[The problem]
Copy the portion of the text about the FTC's AI inquiry word for word, starting at "Specific information the" and ending at "cloud computing software.".

[Provided passage]
========
The Federal Trade Commission is looking deeper into major technology companies’ investments and partnerships with fellow artificial intelligence and cloud service providers.
The Federal Trade Commission announced its new investigation into five big tech companies regarding their partnerships with both generative artificial intelligence and cloud service providers.
Companies Alphabet, Amazon.com, Anthropic, Microsoft, and OpenAI will all be subject to the FTC’s inquiry. Investigators will focus on understanding how any recent investments in AI and cloud companies may impact the competitive landscape in the tech industry.
“Over the last 18 months, the rapid deployment of artificial intelligence tools have captured the world's attention, spurring some combination of all wonder, apprehension and fear,” said FTC Chair Lina Khan during a meeting on Thursday. “More fundamentally, we face basic questions of power and governance. Will this be a moment of opening up markets to fair and free competition, unleashing the full potential of emerging technologies, or will a handful of dominant firms concentrate control over these key tools, locking us into a future of their choosing?”
Specific information the FTC is looking for includes if new business partnerships and mergers violate the law or impede in competitive practice, regular internal meeting subject matters, expansion into other geographical markets, competition for AI inputs and resources, and foreign entity connections.
These could take the form of documentation analyses, and reports dating from Jan. 1, 2022 to present day.
Data protection is another aspect of the FTC’s inquiry. Khan said that agency officials recognize privacy violations are intimately tied to a firm’s ability to corner the market in AI or cloud computing software.
========
[Data provided]

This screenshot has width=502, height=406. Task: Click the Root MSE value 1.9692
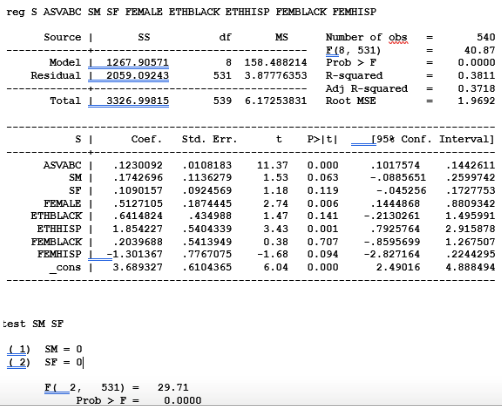tap(476, 101)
========
[Expected answer]
Specific information the FTC is looking for includes if new business partnerships and mergers violate the law or impede in competitive practice, regular internal meeting subject matters, expansion into other geographical markets, competition for AI inputs and resources, and foreign entity connections.
These could take the form of documentation analyses, and reports dating from Jan. 1, 2022 to present day.
Data protection is another aspect of the FTC’s inquiry. Khan said that agency officials recognize privacy violations are intimately tied to a firm’s ability to corner the market in AI or cloud computing software.